Montreal, Quebec -
11/10/2008 - The Pew Environment Group today congratulated the Government of Quebec for continuing its commitment to set aside eight percent of its land base for Boreal forest conservation. Specifically, Quebec designated a total of 4.4 million acres, an area twice the size of America’s Yellowstone National Park, in 11 new national parks and other nature preserves.
Among the highlights of Quebec’s announcement are 2.2 million acres of additions to the Temiscame/Otish Mountains National Park and a new 1.7 million acre park along the George River, protecting the home range of a sensitive woodland caribou herd.
“With these actions, Quebec is moving toward global boreal forest conservation leadership,” said Steve Kallick, director of the Pew Environment Group’s boreal initiative. “We look forward to continuing to work with the government to see more of these kinds of bold, visionary decisions.”
This announcement is the second of three expected actions designating large tracts of boreal forest wilderness as new parks and protected areas. Another comparable announcement is expected by the end of 2008.
Canada’s Boreal is the world’s largest remaining unspoiled forest and teems with caribou, moose, bears, wolves, waterfowl and songbirds. It harbors vast quantities of pure fresh water in its countless lakes, rivers and wetlands and plays a critically important role in cooling the Earth by sequestering and storing carbon in forests and soils.

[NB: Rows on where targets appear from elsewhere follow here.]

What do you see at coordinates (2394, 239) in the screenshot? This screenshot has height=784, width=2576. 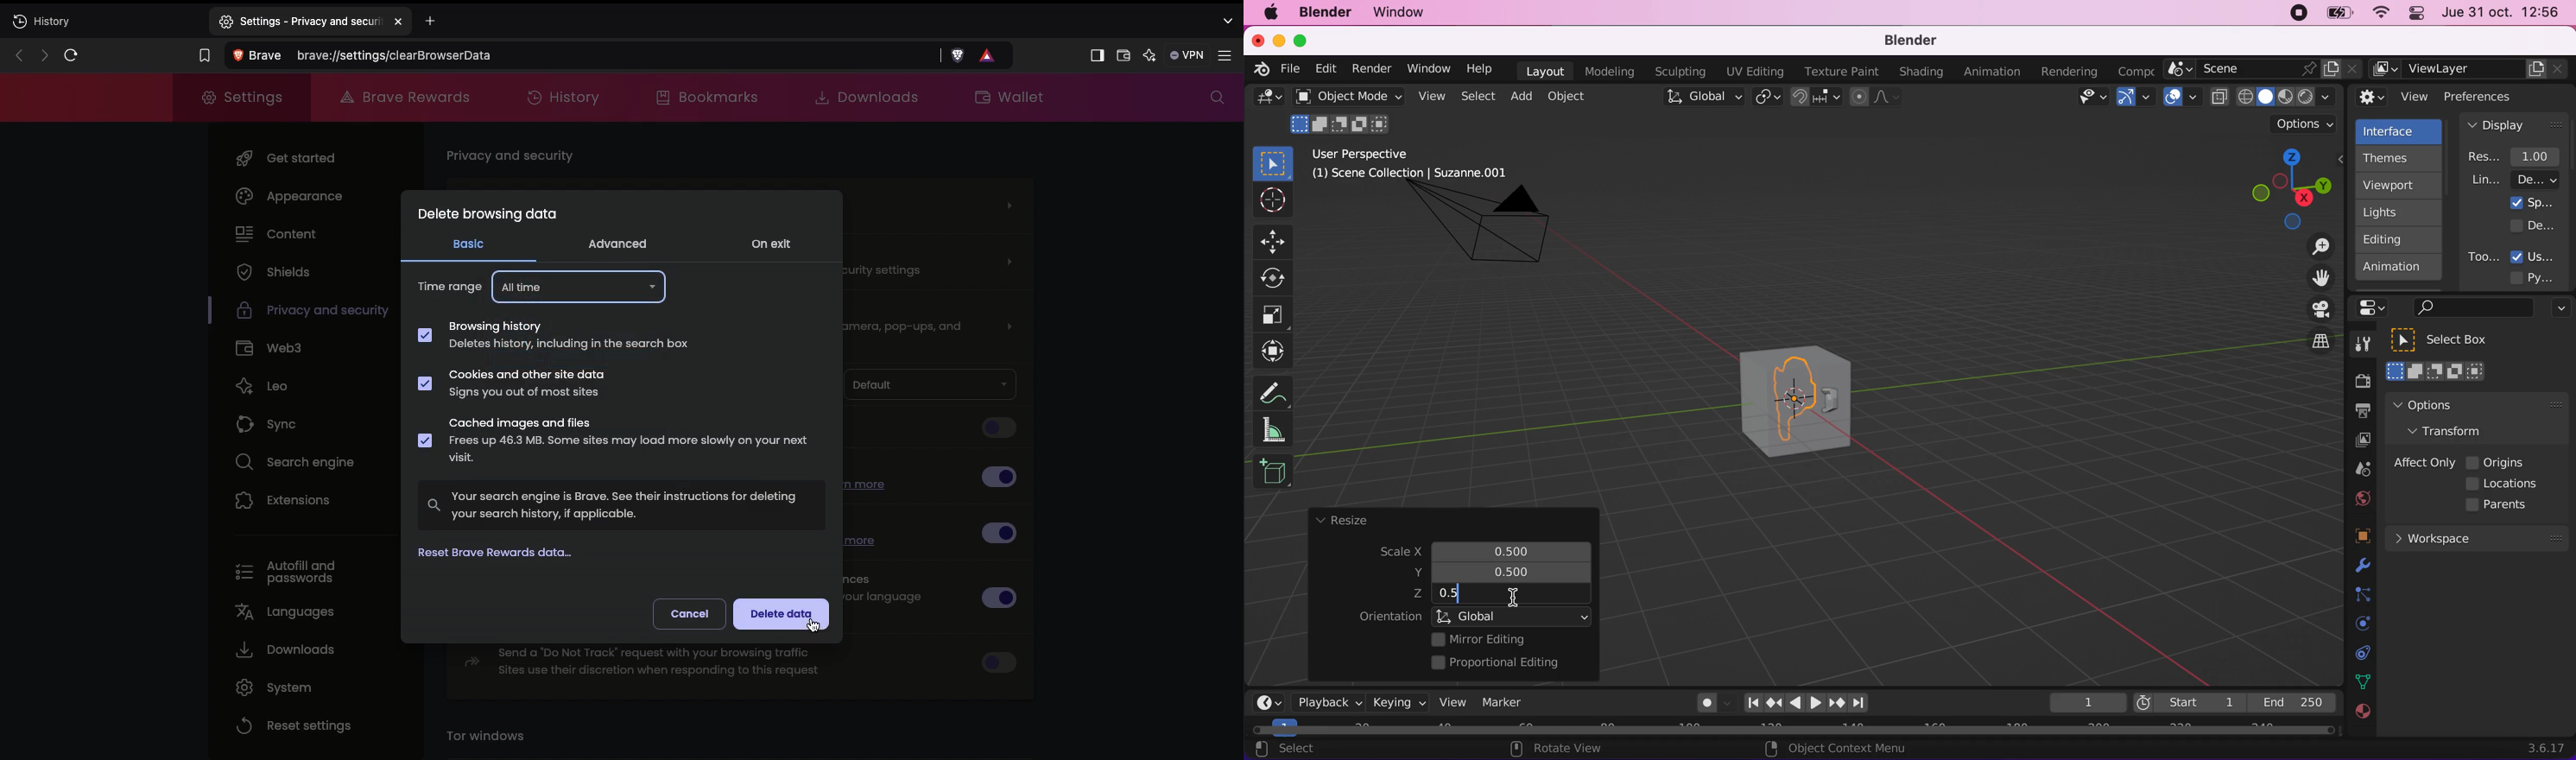 I see `editing` at bounding box center [2394, 239].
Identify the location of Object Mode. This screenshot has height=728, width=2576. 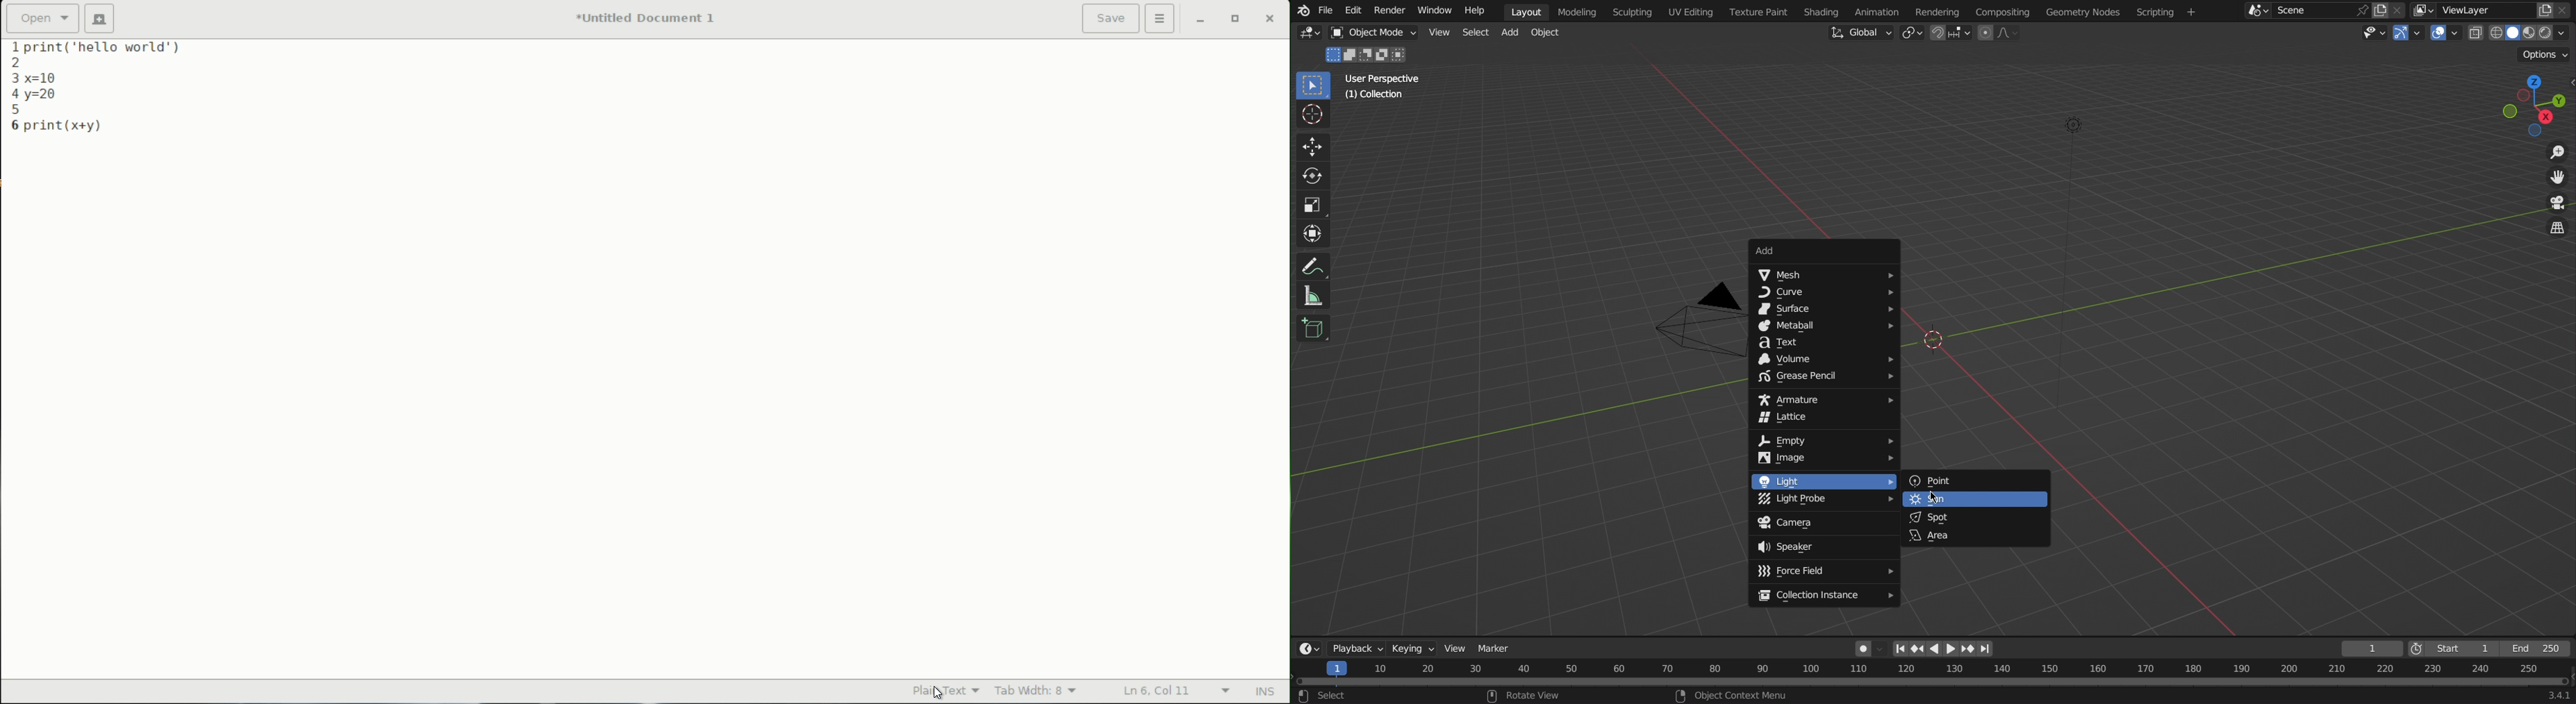
(1371, 34).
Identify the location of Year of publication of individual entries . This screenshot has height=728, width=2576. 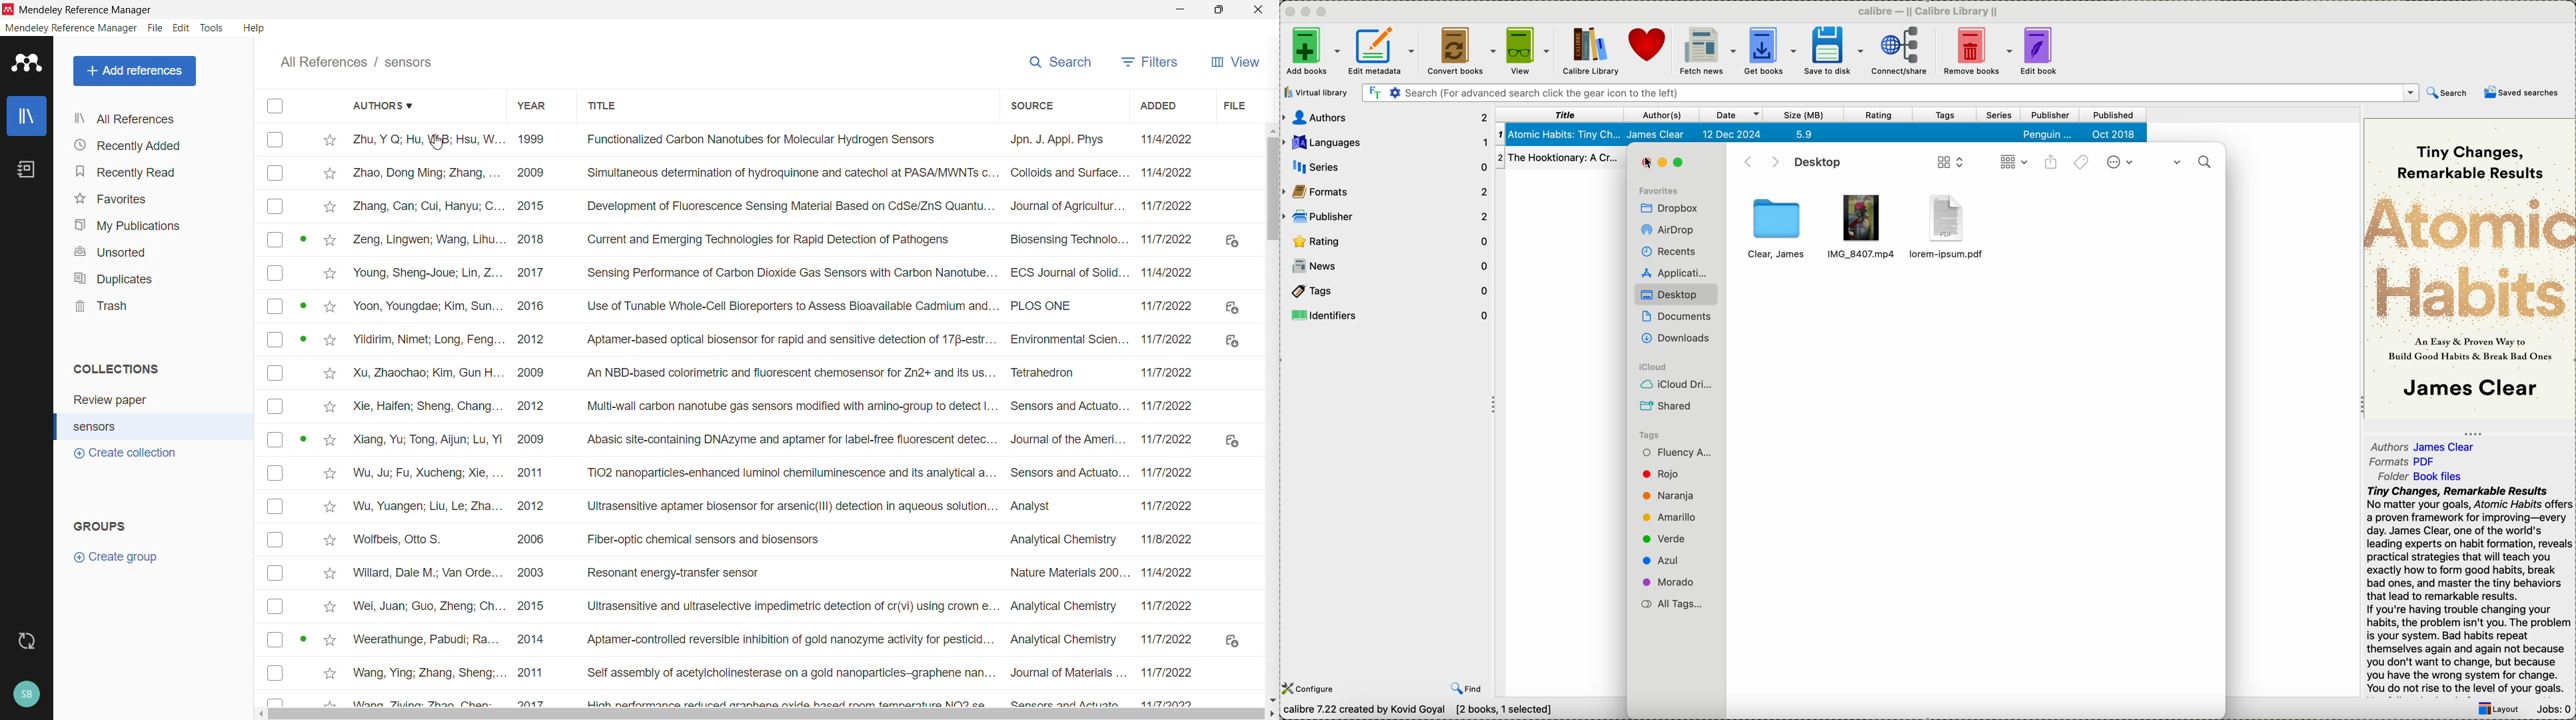
(530, 417).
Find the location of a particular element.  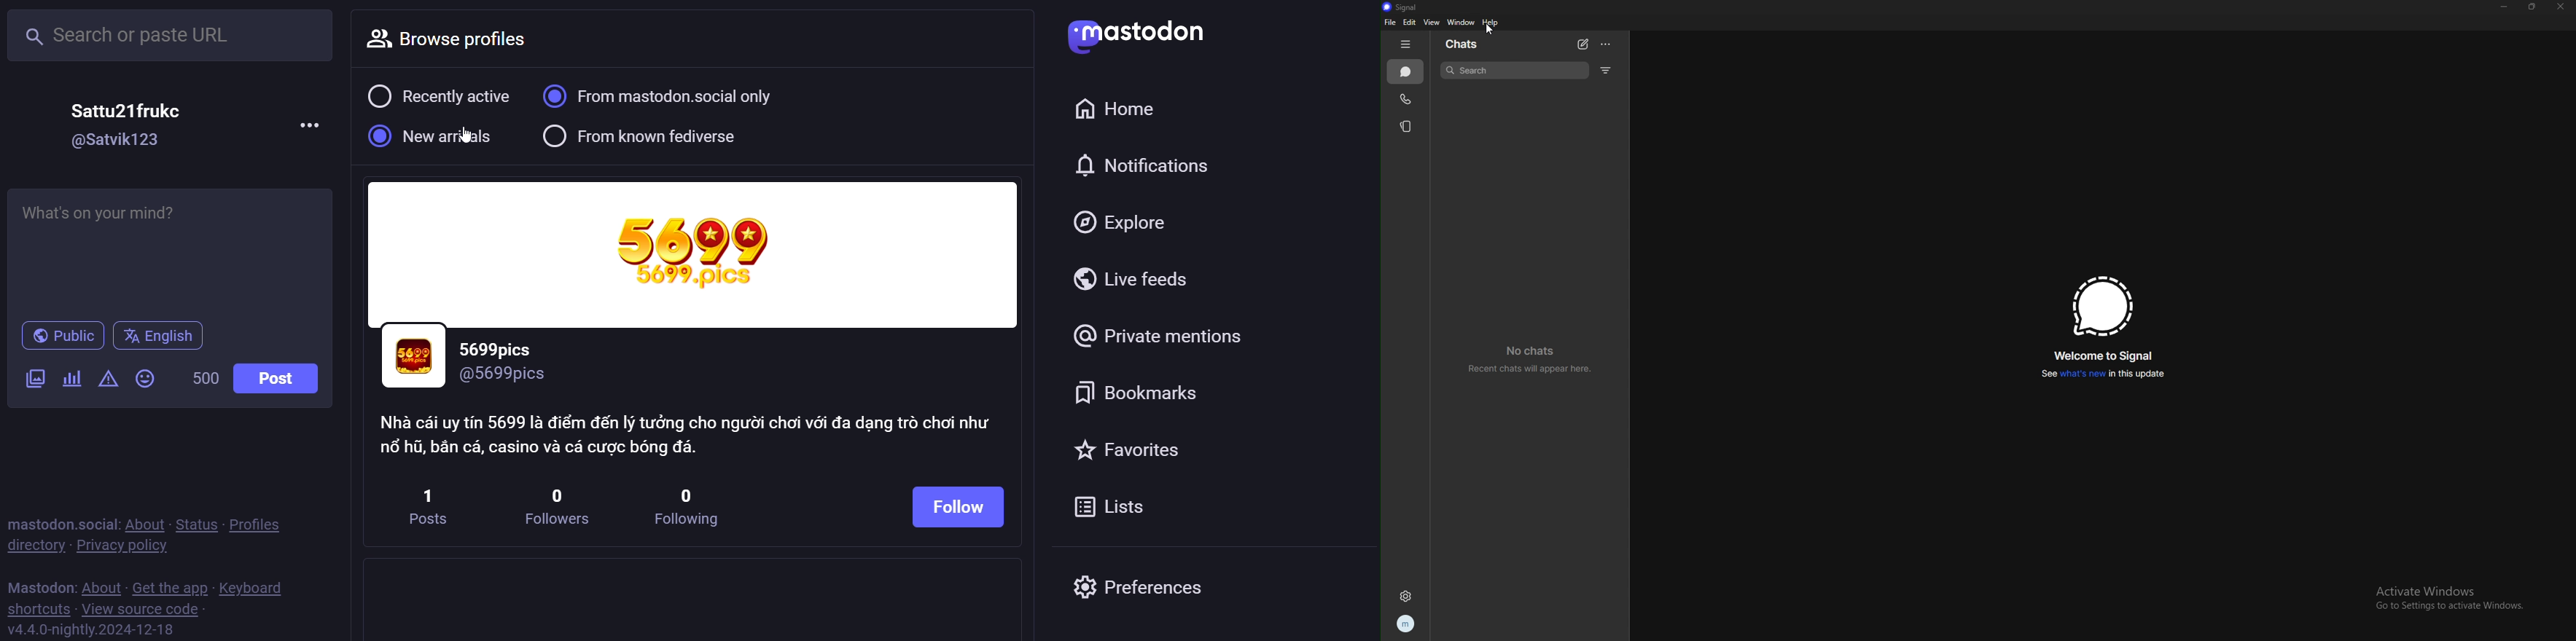

See is located at coordinates (2044, 375).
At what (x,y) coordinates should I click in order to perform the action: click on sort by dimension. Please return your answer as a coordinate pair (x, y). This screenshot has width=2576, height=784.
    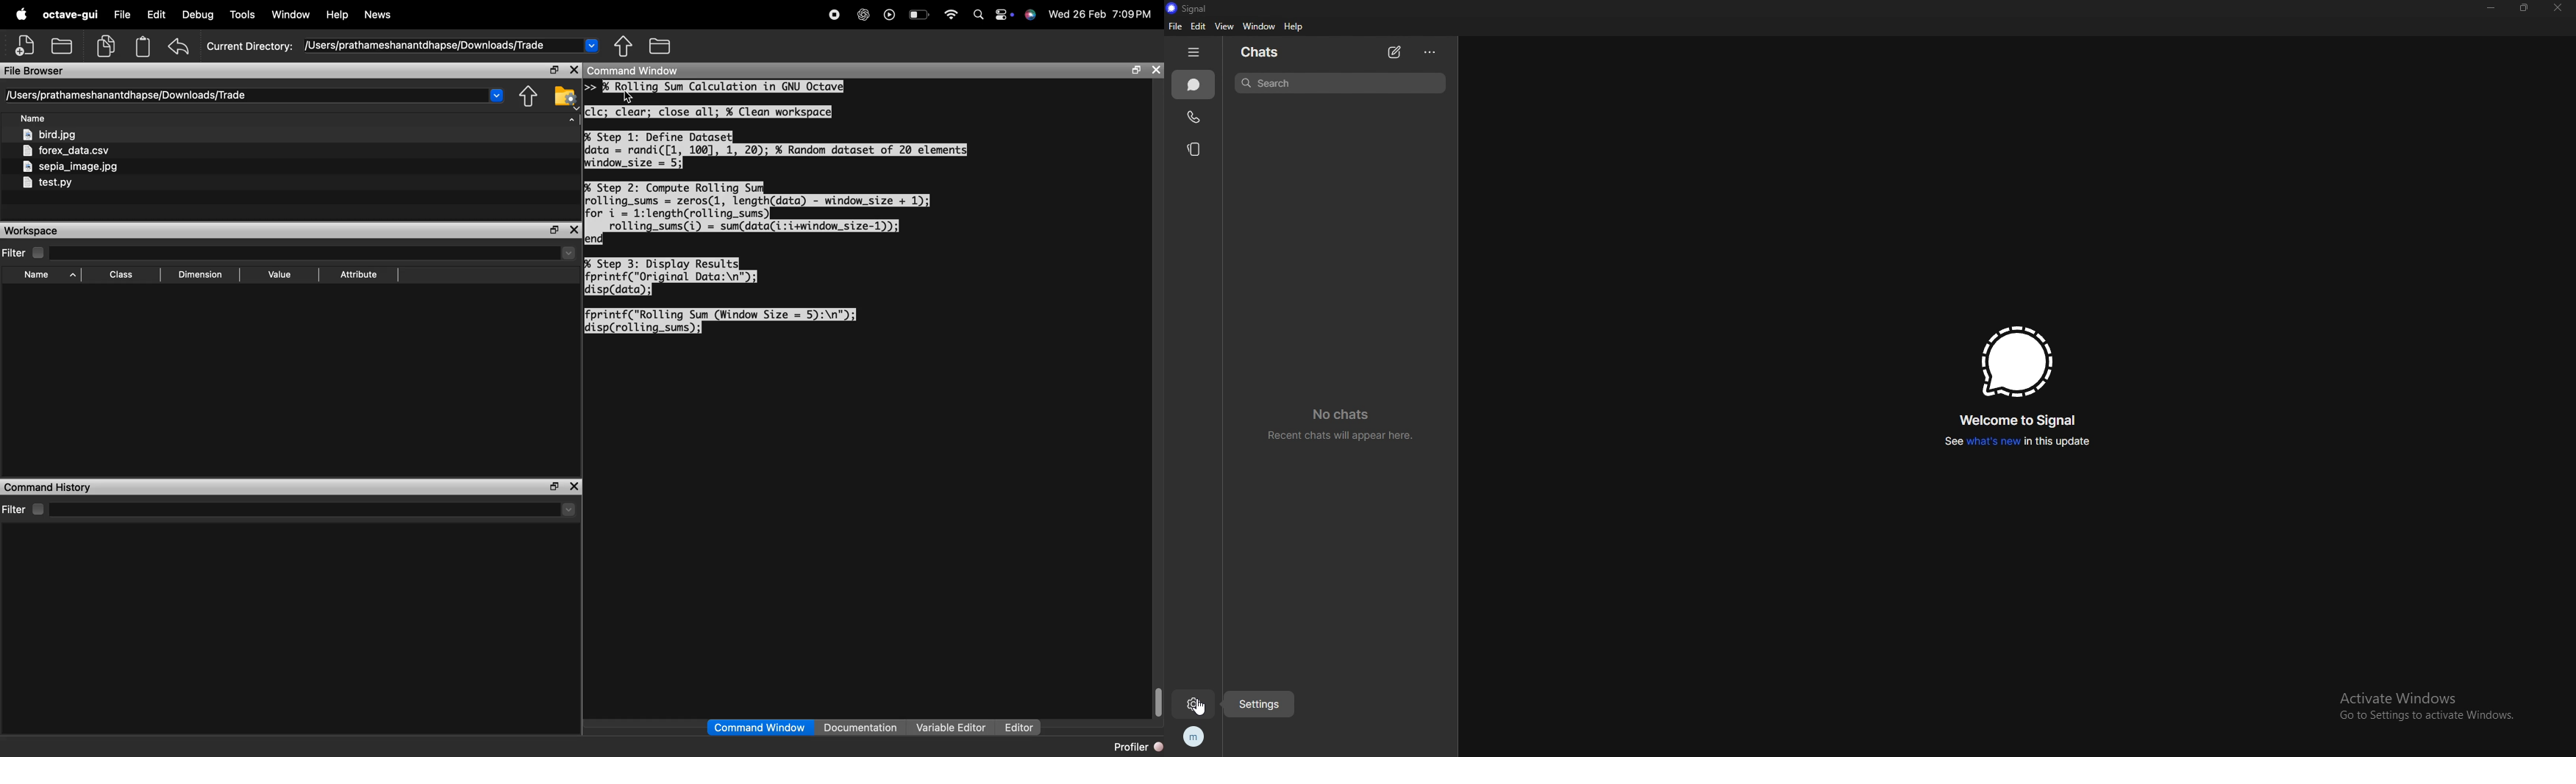
    Looking at the image, I should click on (200, 275).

Unfortunately, much of the forest remains unprotected and threatened by logging, mining, oil drilling, roadbuilding and other forms of destructive development. Without a comprehensive, overarching conservation effort, most of the Canadian Boreal Forest could be lost in a generation. The Pew Environment Group and its Canadian partners advocate protecting at least 50 percent of the forest in parks and wildlife refuges and strictly managing and limiting development in the remaining parts. The Government of Ontario recently agreed with this approach and dedicated most of its northern lands to a new conservation planning process.